3. R-tree Instead of forcing a rigid grid over the world, R-trees draw loose bounding boxes snugly around natural clusters of things. Then, it groups those boxes into bigger boxes, like a set of nesting dolls. When you run a search, it only opens the boxes that actually overlap your search area and completely ignores the rest. Empty space literally costs nothing. This is the heavy hitter that PostGIS and MySQL use under the hood for spatial indexing.

3. R-tree R-tree 不会强行在世界上覆盖一个僵化的网格,而是围绕事物的自然聚类绘制松散的边界框。然后,它将这些框组合成更大的框,就像一套套娃。当你进行搜索时,它只会打开与你的搜索区域重叠的框,并完全忽略其余部分。空白空间几乎不产生任何成本。这是 PostGIS 和 MySQL 在底层用于空间索引的“重型武器”。

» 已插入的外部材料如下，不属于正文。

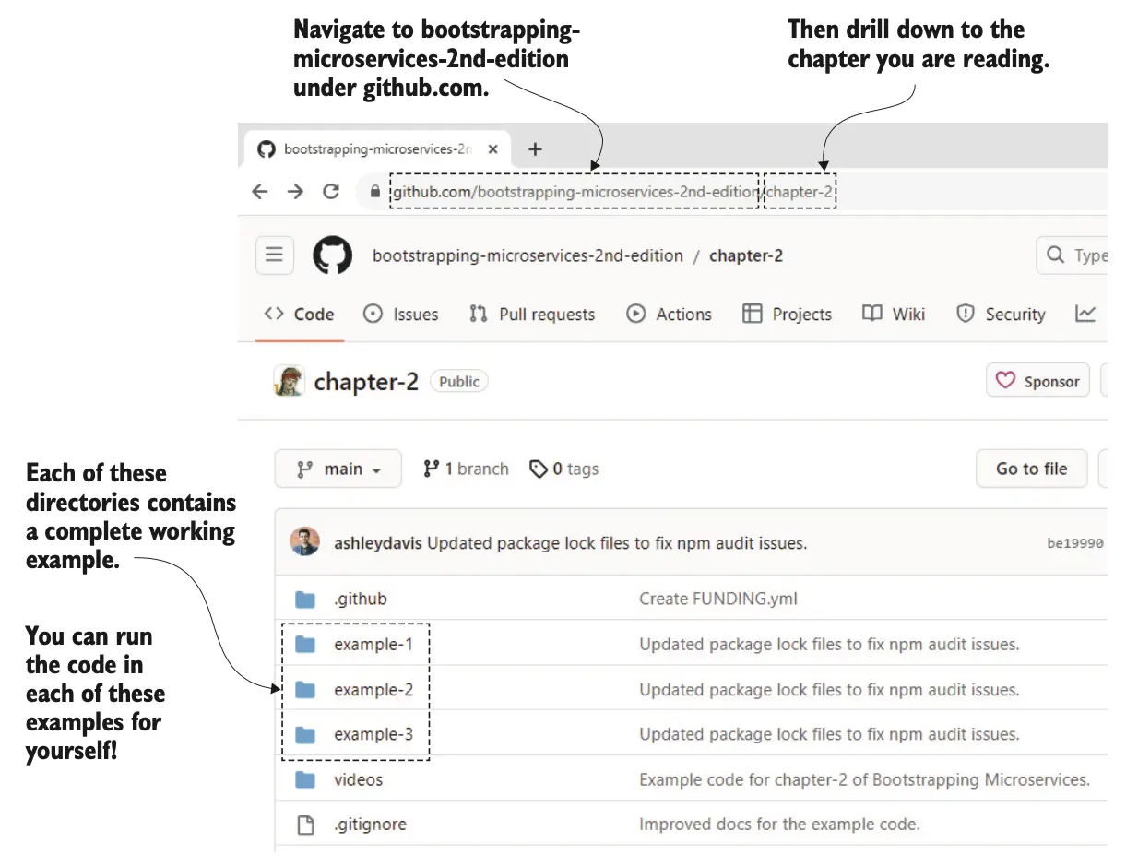Switch to the Pull requests tab
Image resolution: width=1138 pixels, height=867 pixels.
pos(532,315)
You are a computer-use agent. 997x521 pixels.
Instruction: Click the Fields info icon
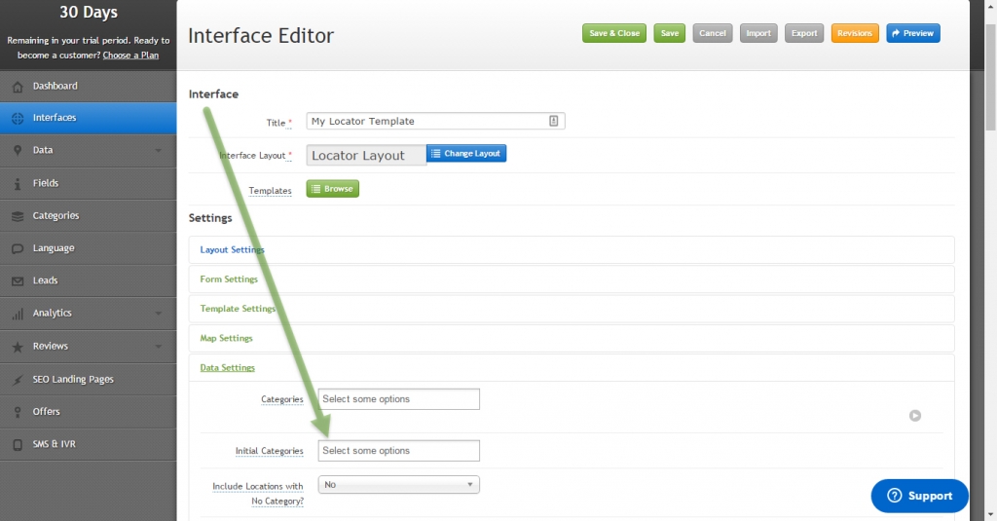point(18,184)
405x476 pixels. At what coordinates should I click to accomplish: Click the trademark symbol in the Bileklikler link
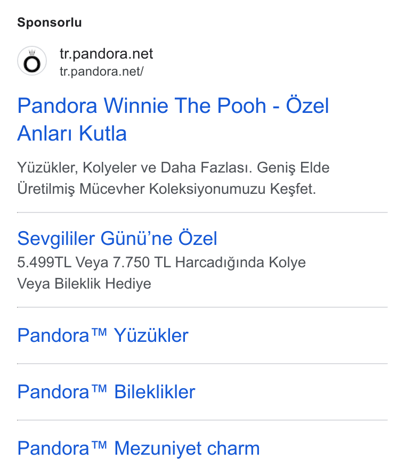(99, 388)
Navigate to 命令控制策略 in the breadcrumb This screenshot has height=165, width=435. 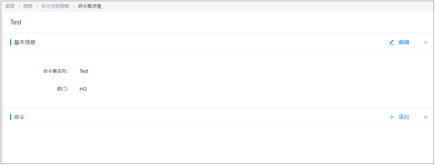(55, 6)
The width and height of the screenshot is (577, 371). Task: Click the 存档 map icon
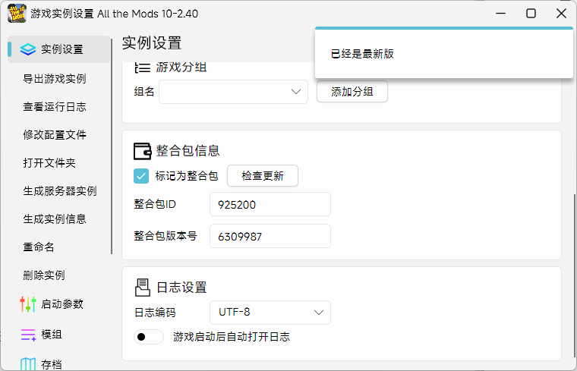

The Catch: Writes are heavy. When you insert new points, the database sometimes has to split and rebalance the rectangles. Also, because boxes can overlap, searches occasionally have to check more branches than you’d like.

缺点:写入开销较大。当你插入新点时,数据库有时必须拆分并重新平衡这些矩形。此外,由于框之间可能会重叠,搜索时偶尔需要检查比预期更多的分支。

TL;DR

  • The Problem: Standard database indexes (B-Trees) are terrible at handling maps. They process latitude and longitude separately, so asking for a 10km radius usually hands you a useless, globe-spanning strip of data instead of a neat local circle.
  • The Fix: You need a spatial index. They actually understand 2D space and keep physically close locations stored close together in the database.
  • The Big Three:
    • Geohash: Flattens coordinates into a short text string, acting like a zip code. If two spots share the same starting letters, they’re close. It’s incredibly easy to drop into any standard database.
    • Quadtree: Chops the map into four squares, and keeps subdividing squares only where things get crowded. It’s awesome for scaling detail based on density, but it requires a custom setup rather than a standard index.
    • R-tree: Draws snug, nesting boxes around natural clusters of points and completely ignores empty space. It’s the heavy-hitting industry standard (used in PostGIS and MySQL), though inserting new data can be a bit heavy on database writes.

总结

  • 问题: 标准数据库索引(B-Tree)在处理地图时表现极差。它们分别处理经度和纬度,因此查询 10 公里半径时,通常会返回一条无用的、环绕全球的数据带,而不是一个整洁的局部圆。
  • 修复: 你需要空间索引。它们真正理解二维空间,并将物理位置相近的地点存储在数据库中相邻的位置。
  • 三大主流方案:
    • Geohash: 将坐标扁平化为简短的文本字符串,充当邮政编码。如果两个地点共享相同的前缀字母,它们就是相近的。它非常容易集成到任何标准数据库中。
    • 四叉树 (Quadtree): 将地图切成四个正方形,仅在点密集的地方进行细分。它非常适合根据密度调整细节,但需要自定义设置,而非标准索引。
    • R-tree: 在自然聚类的点周围绘制紧密的嵌套框,并完全忽略空白空间。这是行业标准的“重型武器”(PostGIS 和 MySQL 均使用此技术),尽管插入新数据时数据库写入开销较大。